DATA EXCERPTS section start
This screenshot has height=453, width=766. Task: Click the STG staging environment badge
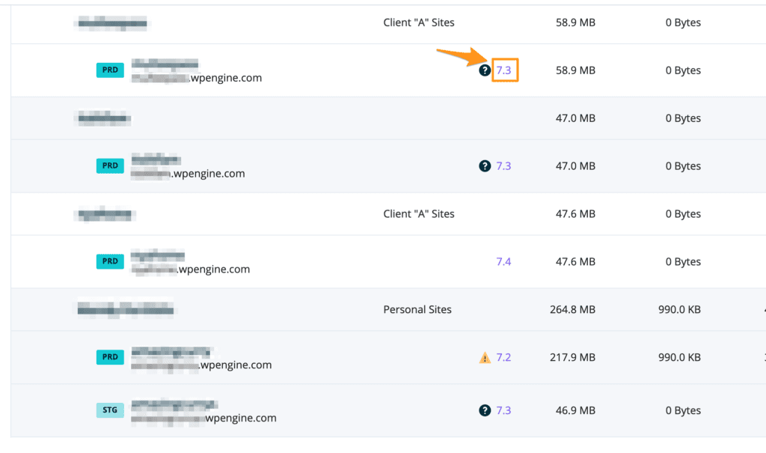click(110, 410)
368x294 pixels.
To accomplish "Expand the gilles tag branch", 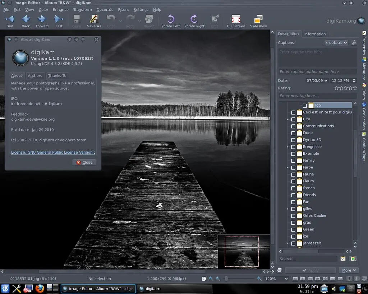I will pos(288,209).
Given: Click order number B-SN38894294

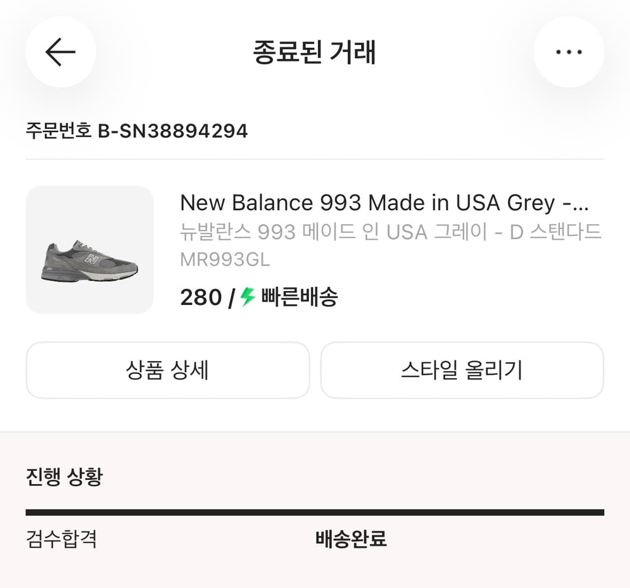Looking at the screenshot, I should click(137, 131).
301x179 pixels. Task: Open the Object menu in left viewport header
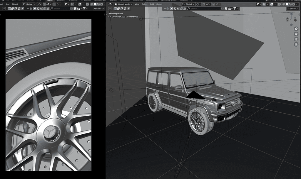coord(15,4)
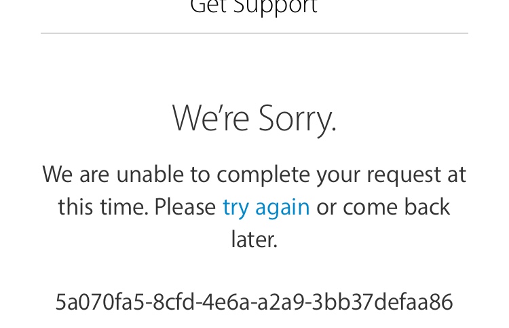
DATA EXCERPTS section end
PROBLEM REQUIREMENTS - From the line that contains "Given: Click order number B-SN38894294" to the end of the listing, give every line again exactly as written. Leave the pictures out.

EXERCISE RESPONSE -
Given: Click order number B-SN38894294

Looking at the screenshot, I should click(137, 131).
301x179 pixels. Task: Open the Object menu in left viewport header
coord(15,4)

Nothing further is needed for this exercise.